A randomized, double-blind, placebo-controlled phase 2 study of α4β2 agonist ABT-894 in adults with ADHD

Affiliations
Clinical Trial

A randomized, double-blind, placebo-controlled phase 2 study of α4β2 agonist ABT-894 in adults with ADHD

Earle E Bain et al. Neuropsychopharmacology. 2013 Feb.

Abstract

Dysregulation of the neuronal nicotinic acetylcholine receptor (NNR) system has been implicated in attention-deficit/hyperactivity disorder (ADHD), and nicotinic agonists improve attention across preclinical species and humans. Hence, a randomized, double-blind, placebo-controlled, crossover study was designed to determine the safety and efficacy of a novel α4β2 NNR agonist (ABT-894 (3-(5,6-dichloro-pyridin-3-yl)-1(S),5 (S)-3,6-diazabicyclo[3.2.0]heptane)) in adults with ADHD. Participants (N=243) were randomized to one of four dose regimens of ABT-894 (1, 2, and 4 mg once daily (QD)) or 4 mg twice daily (BID) or the active comparator atomoxetine (40 mg BID) vs placebo for 28 days. Following a 2-week washout period, participants crossed over to the alternative treatment condition (active or placebo) for an additional 28 days. Primary efficacy was based on an investigator-rated Conners' Adult ADHD Rating Scale (CAARS:Inv) Total score at the end of each 4-week treatment period.
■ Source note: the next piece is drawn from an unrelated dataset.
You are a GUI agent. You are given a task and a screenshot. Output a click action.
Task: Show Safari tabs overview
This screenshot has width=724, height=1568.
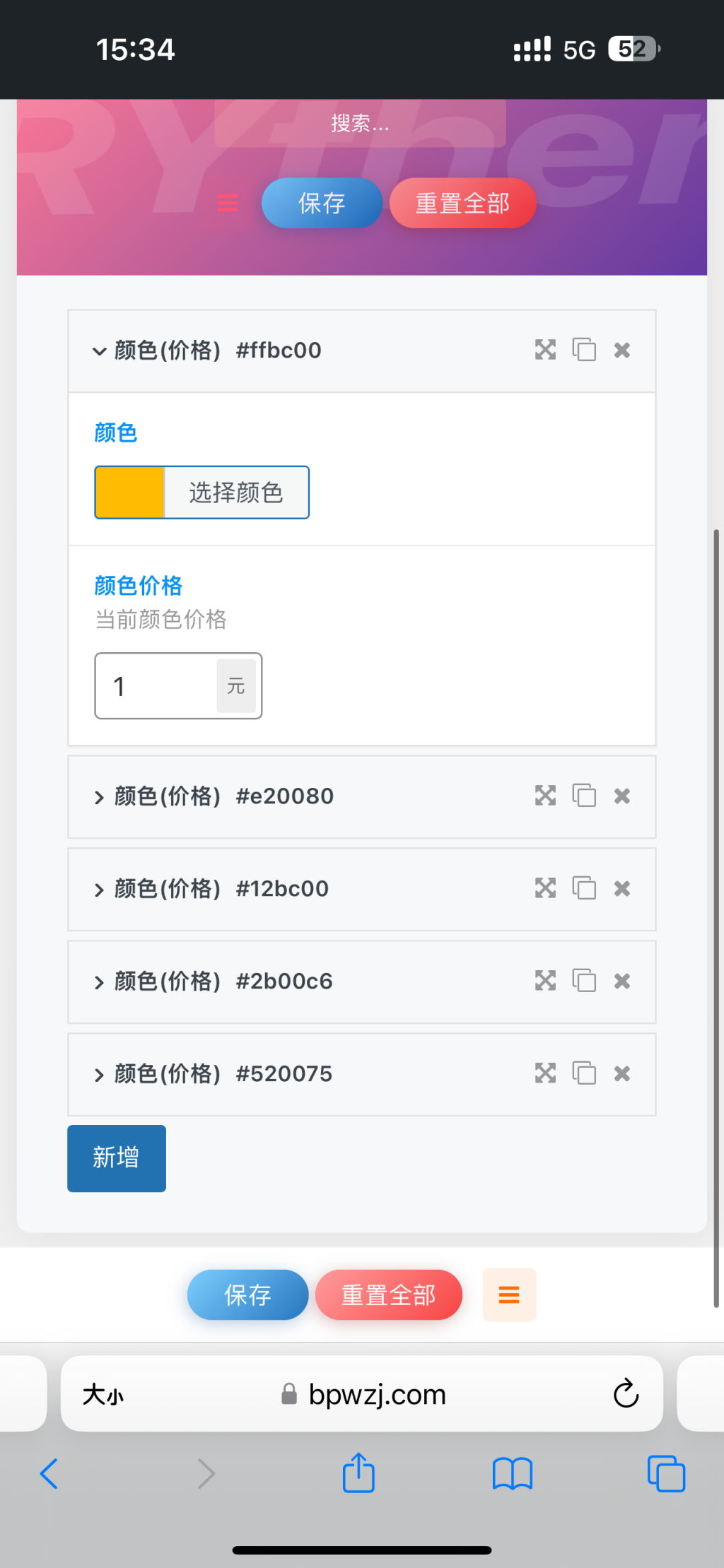click(x=666, y=1474)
Additional secondary outcome measures were assessed. A total of 238 patients were assessed for safety end points, 236 patients were included in the intent-to-treat data set, and 196 were included in the completers data set, which was the prespecified, primary data set for efficacy. Both the 4 mg BID ABT-894 and atomoxetine groups demonstrated significant improvement on the primary outcome compared with placebo. Several secondary outcome measures were also significantly improved with 4 mg BID ABT-894. Overall, ABT-894 was well tolerated at all dose levels. These results provide initial proof of concept for the use of α4β2 agonists in the treatment of adults with ADHD. Further investigation of ABT-894, including higher doses, is therefore warranted.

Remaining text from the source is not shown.